JOB: Reproduce the text of every item below word for word, leaving out the pictures.

Items stored from a collection:
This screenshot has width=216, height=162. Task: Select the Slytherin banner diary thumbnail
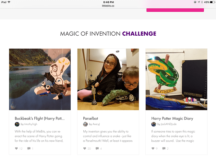pyautogui.click(x=176, y=79)
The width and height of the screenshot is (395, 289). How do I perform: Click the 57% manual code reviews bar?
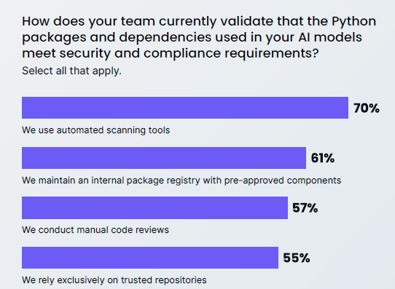[x=155, y=207]
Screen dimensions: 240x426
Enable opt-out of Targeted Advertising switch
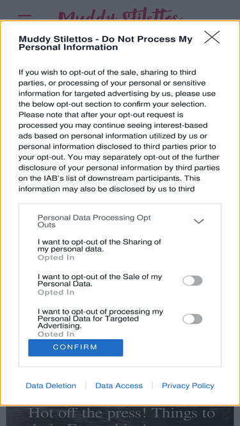(193, 319)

FULL OUTPUT:
This screenshot has width=216, height=162. Task: Select the Slytherin banner diary thumbnail
pyautogui.click(x=176, y=79)
The width and height of the screenshot is (395, 289). How do I perform: Click the 57% manual code reviews bar?
[x=155, y=207]
Screen dimensions: 240x426
Enable opt-out of Targeted Advertising switch
(193, 319)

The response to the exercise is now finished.